___ Data for this exercise
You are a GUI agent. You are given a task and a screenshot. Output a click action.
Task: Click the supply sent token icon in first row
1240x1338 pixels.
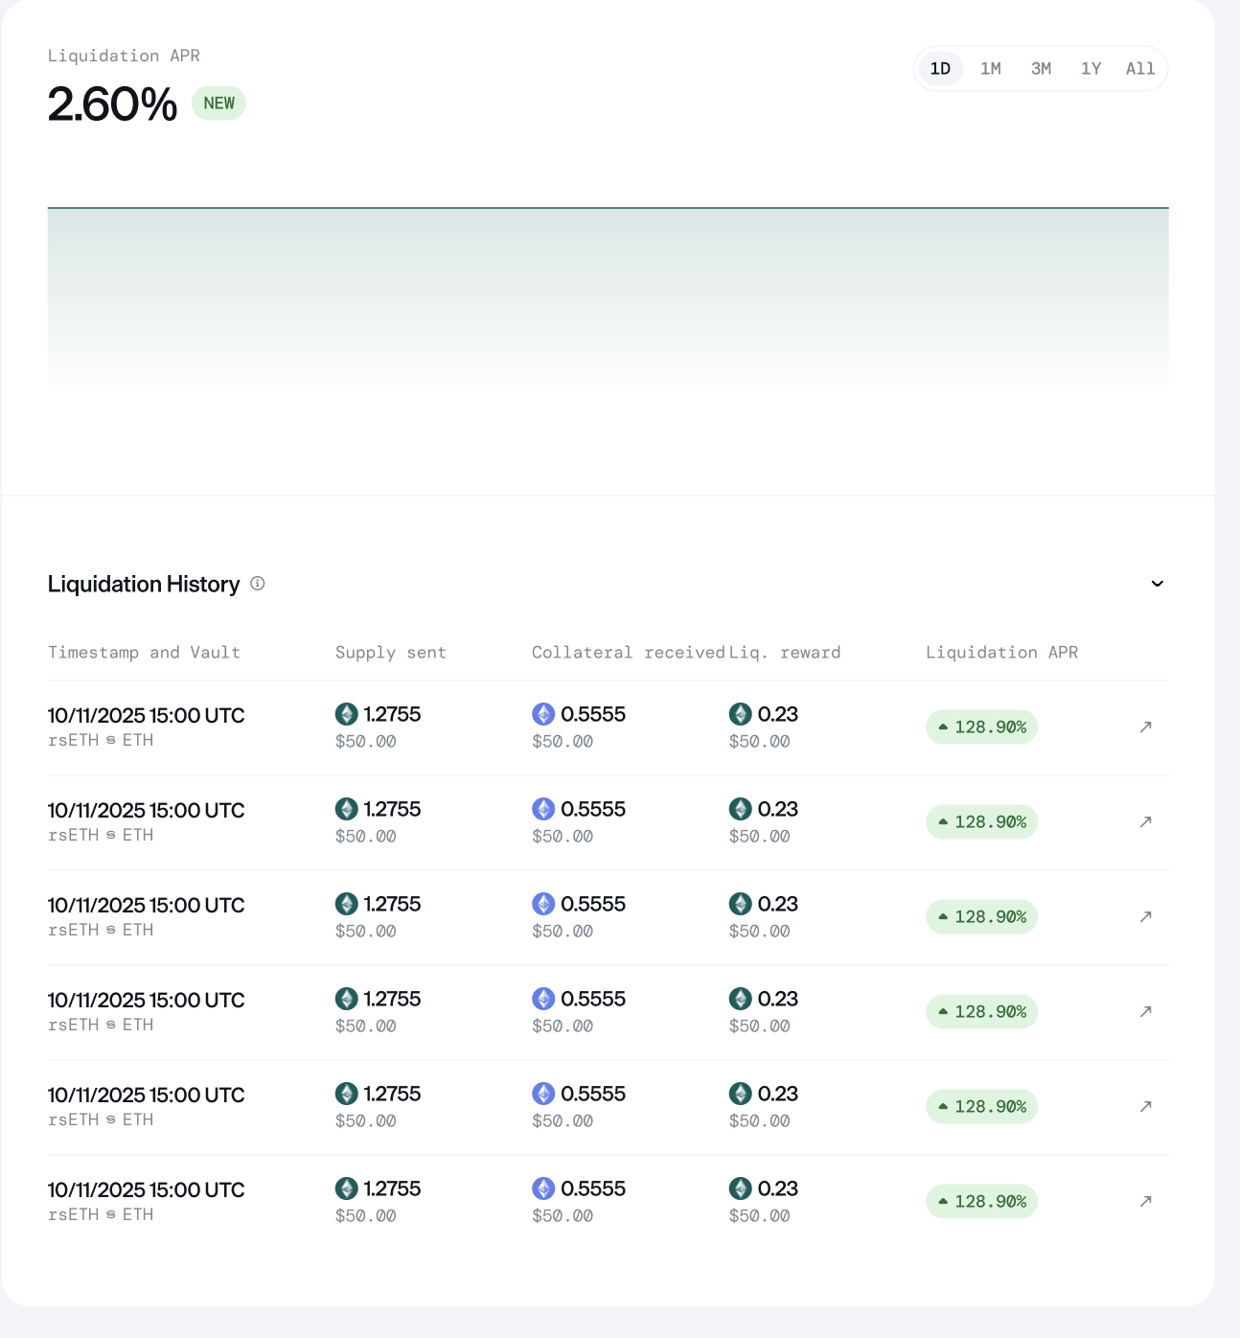347,714
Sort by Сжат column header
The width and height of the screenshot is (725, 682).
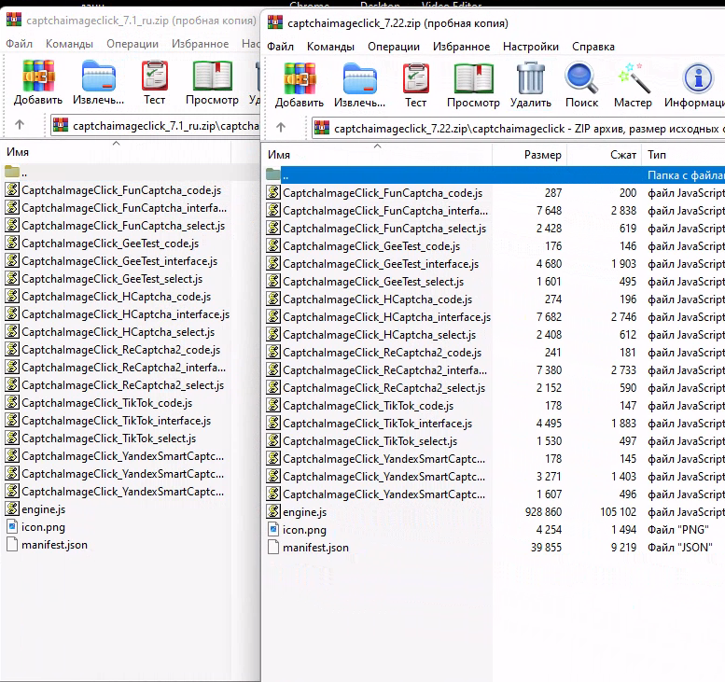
______
## Aim of the task
Copy out again the part of the entries that opens with the line containing "Sort by Сжат column header" and runs through the end of the entries, including both ends, and leave the pictures out.

## Exercise solution
Sort by Сжат column header
The width and height of the screenshot is (725, 682).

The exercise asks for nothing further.